More than 150 Islamic State fighters surrendered to Afghan government forces on Wednesday in the face of an onslaught by the Taliban in the northern Jawzjan province, officials said.
Gen. Faqir Mohammad Jawzjani, the provincial police chief, said 152 fighters surrendered, including Habib-ul Rahman, a senior IS leader in northern Afghanistan. Abdul Hai Hayat, the head of the provincial council, said they surrendered after the Taliban flooded reinforcements into two districts in recent weeks.
The Taliban and IS are both battling to overthrow the Western-backed government and impose a harsh form of Islamic rule, but are fiercely divided over leadership, ideology and tactics. The Taliban said in a statement that they had killed dozens of IS fighters and captured more than 130 in Jawzjan, adding that 17 Taliban militants were killed and 13 wounded.
In a separate development, the U.N. mission to Afghanistan said an employee of the International Organization of Migration was among those killed and another was wounded in a coordinated attack on a refugee and repatriation center in the eastern city of Jalalabad on Tuesday.
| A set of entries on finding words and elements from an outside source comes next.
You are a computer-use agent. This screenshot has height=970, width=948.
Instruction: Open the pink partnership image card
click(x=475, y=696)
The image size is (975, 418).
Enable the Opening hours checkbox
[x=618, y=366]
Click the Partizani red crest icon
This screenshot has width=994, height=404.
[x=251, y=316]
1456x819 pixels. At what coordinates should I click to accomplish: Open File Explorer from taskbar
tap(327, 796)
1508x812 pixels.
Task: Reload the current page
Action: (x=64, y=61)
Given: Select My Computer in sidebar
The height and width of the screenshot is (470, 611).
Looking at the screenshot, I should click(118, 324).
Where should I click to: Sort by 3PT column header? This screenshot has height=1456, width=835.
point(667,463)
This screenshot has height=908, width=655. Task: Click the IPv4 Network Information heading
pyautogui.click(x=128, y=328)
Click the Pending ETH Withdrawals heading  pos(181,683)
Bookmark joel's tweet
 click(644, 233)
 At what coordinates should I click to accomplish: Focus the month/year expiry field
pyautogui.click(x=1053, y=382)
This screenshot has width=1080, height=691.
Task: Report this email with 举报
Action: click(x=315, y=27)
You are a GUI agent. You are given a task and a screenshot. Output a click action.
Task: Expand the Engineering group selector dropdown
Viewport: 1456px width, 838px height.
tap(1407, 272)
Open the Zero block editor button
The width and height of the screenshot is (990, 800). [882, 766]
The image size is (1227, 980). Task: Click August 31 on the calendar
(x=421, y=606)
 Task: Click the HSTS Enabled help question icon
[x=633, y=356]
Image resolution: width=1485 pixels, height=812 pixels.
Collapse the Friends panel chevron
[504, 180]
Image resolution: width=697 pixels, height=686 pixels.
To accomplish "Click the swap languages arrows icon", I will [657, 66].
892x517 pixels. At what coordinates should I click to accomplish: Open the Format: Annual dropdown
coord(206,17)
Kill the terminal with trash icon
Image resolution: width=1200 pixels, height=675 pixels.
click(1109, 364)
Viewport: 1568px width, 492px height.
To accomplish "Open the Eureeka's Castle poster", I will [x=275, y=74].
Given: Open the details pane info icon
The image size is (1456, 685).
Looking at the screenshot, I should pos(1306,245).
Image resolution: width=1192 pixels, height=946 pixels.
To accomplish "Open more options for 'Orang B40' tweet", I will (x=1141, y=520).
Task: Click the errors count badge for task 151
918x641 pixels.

The U.N. condemned the attack, which killed a total of 15 people and wounded another 15.
The U.N. said in a statement that the employee who was killed was a 22-year-old woman whose husband had died in a bombing in Kabul three years earlier. It said she leaves behind a six-year-old daughter who is "now an orphan."
No one immediately claimed Tuesday's attack, but both the Taliban and the Islamic State group carry out near-daily attacks in the Nangarhar province, of which Jalalabad is the capital.